Volto a Glasgow por duas razões. Uma delas é João Neves, que nos surpreende a cada jogada, a cada duelo, de cada vez que puxa pelas alças e quer carregar a equipa às costas como se fosse uma mochila que leva para a escola. Faça chuva, sol, esteja a equipa bem ou, como nos últimos tempos, ande mal, carregada de dúvidas, de olhos no chão. Aos 19 anos, não as tem. Ou então não pensa muito nas coisas, o que também deverá ser apreciado. Não lhe importa se decidiu bem ou mal, porque tem uma segunda vida para jogar e recuperar a bola, e geralmente consegue-o. Não importa se tem de correr para trás e para a frente, com o jogo partido, e começar mais uma jogada do zero. Se tem de ser ele a assumir a primeira e a segunda fase de construção. Nada importa. O que o torna tão importante, ainda mais com o apoio de alguém como Florentino ao lado. Se correr mal no fim, o seu aparecimento é pelo menos uma coisa que têm de agradecer a Schmidt. Mesmo que não queiram. O que seria agora esta equipa sem o jovem médio?
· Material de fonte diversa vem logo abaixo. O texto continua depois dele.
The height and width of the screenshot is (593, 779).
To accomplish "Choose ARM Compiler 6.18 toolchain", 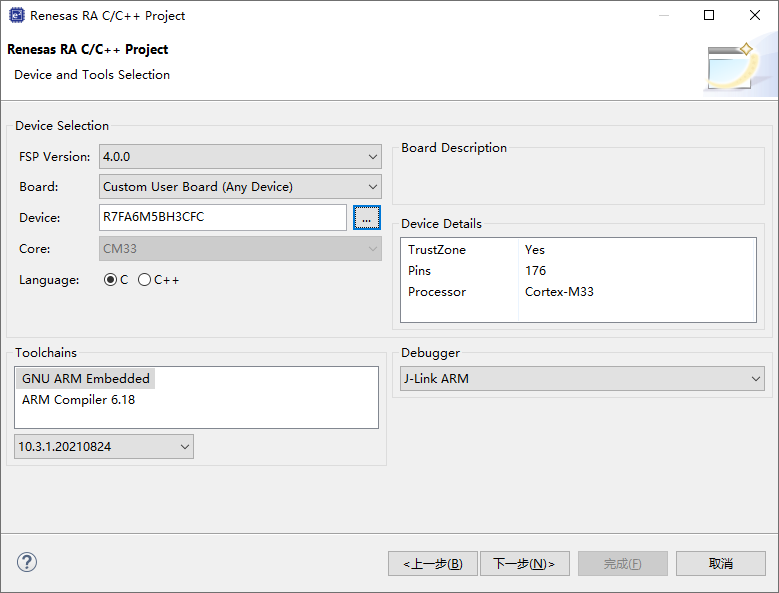I will click(78, 400).
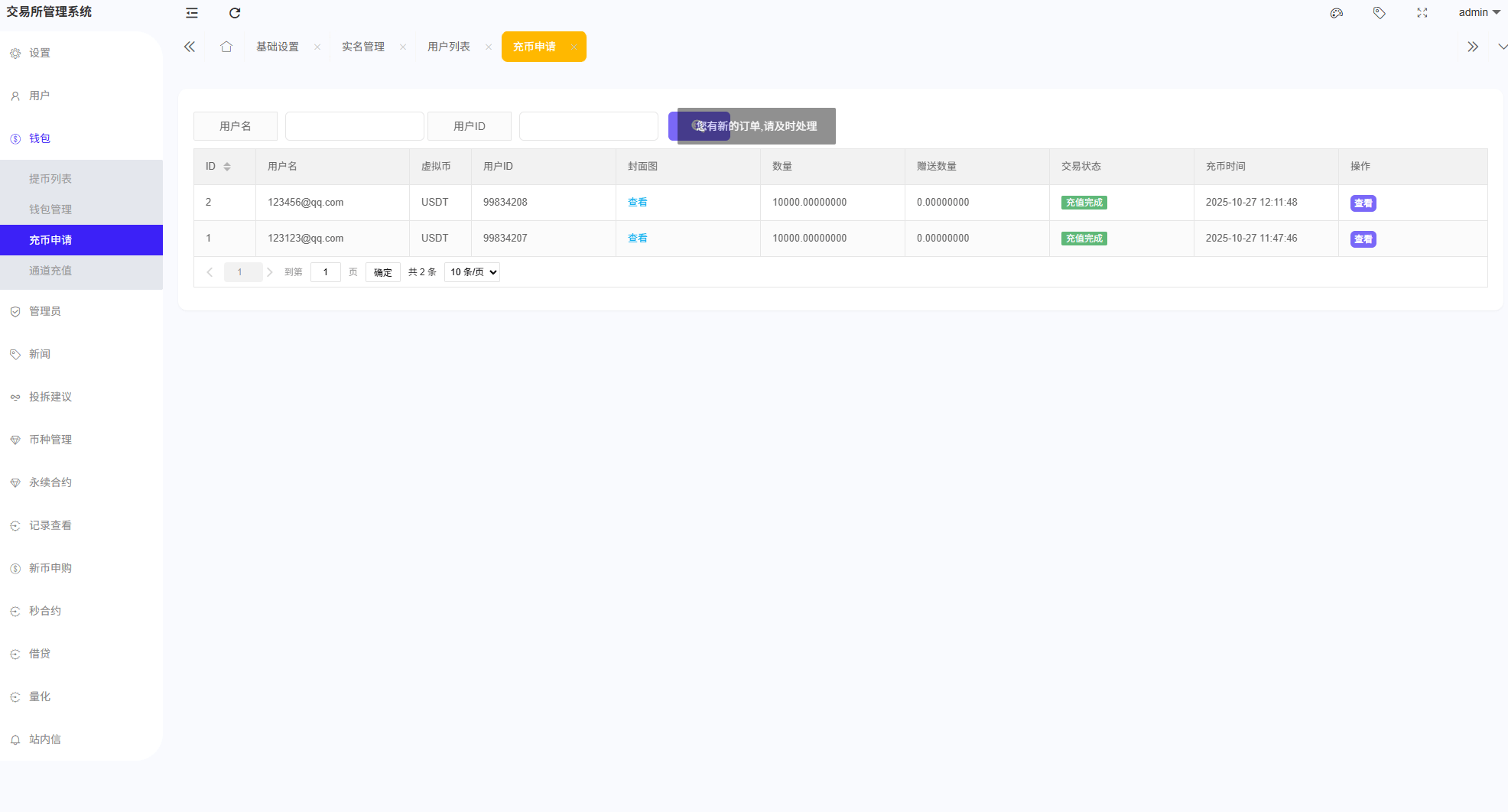
Task: Open 通道充值 in the wallet submenu
Action: [x=50, y=271]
No plano oposto, encontramos Otamendi. Onde está a liderança, a tranquilidade, o saber estar e o saber sempre o que fazer que vem da idade, da experiência e até de um título de campeão do mundo? O argentino tem feito praticamente quase tudo mal nos últimos jogos. Encurta ou sai à queima quando deve fazer contenção, alivia de forma disparatada quando pode sair com critério, é de uma sofreguidão contagiante na altura em que deveria simplificar. É incompreensível que seja precisamente o capitão o menos líder em campo.
P.S. Wataru Endo tem sido dos jogadores de que mais tenho gostado esta temporada. O médio japonês chegou como reforço low cost e Jürgen Klopp já não consegue passar sem ele. É Endo quem sustenta este Liverpool revitalizado. Façam o exercício. Tirem o som da TV e olhem só para ele. Vão perceber rapidamente.